Getting a workout-related injury can really put a wrench in the gears if you’re not privy to the best ways to recover. Whether it’s hip, shoulder, or knee pain from overuse or sudden trauma, injuries are an inherent risk of living an active lifestyle. No two injuries are the same and recovery varies every time which is why it’s so important to know how to address common workout-related injuries with a structured, sound methodology.
Talk To An Expert Before Starting A Recovery Plan
Before even thinking about setting off on your own recovery plan, it’s best to get an expert’s opinion first. This is important because you could think that you just have a sprain, but an MRI could show that you actually have a stress fracture. This is a game-changer that would require a completely different approach to recovery.
The benefit of seeing a doctor is also that you get an expert diagnosis which will save you time in the long run. If you see an expert and determine the exact problem, then you’ll have a better chance at starting to heal yourself quickly.
Getting Adequate Rest Is Best
One of the first things that your doctor will likely tell you to do with your injury is to keep weight off of it and get plenty of rest. Your doctor may also ask about your training regimen to help you understand if the cause of your injury was related to overtraining or not. This will help you design a workout plan post-recovery that helps you deter future injuries as well.
Resting after an injury also gives you the opportunity to recharge and build mental skills.
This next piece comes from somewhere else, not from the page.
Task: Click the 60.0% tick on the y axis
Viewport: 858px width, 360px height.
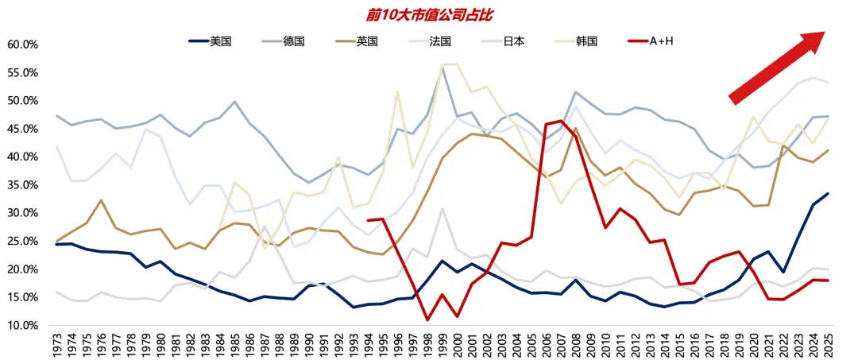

Taking the time that you have off from exercising to focus on relaxation, focus and setting goals will ultimately help you bounce back faster when the time comes to hit the gym again.
Focus On Your Form When Getting Back In The Gym
Once your doctor gives you the OK to start working out again, you need to take it slow. Jumping in and getting back to deadlifting after a quadricep injury on day one is just going to aggravate your injury all over again and infuriate your physician.
Instead of focusing on building your strength back up after an injury, focus on building your muscular endurance first. The key is to simplify your movements and focus on performing every repetition with good form. Don’t worry about whether people in the gym are judging you for lifting 20 lbs when your body weight says you should be lifting 80 lbs; those onlookers aren’t recovering from an injury – you are.
Other Key Recovery Considerations
Some of the most important things to integrate into your injury recovery plan that many people often discount is to invest your time into healthy eating. Since you’re not spending your time exercising and burning calories, you should focus your attention on searching for new recipes, trying new ingredients, and making healthy snacks that you can eat when you’re back in your old form. Be sure to incorporate foods into your diet that is conducive to recovery that you can eat after you’ve completed your recovery plan so that you can decrease your chances of a future injury as well.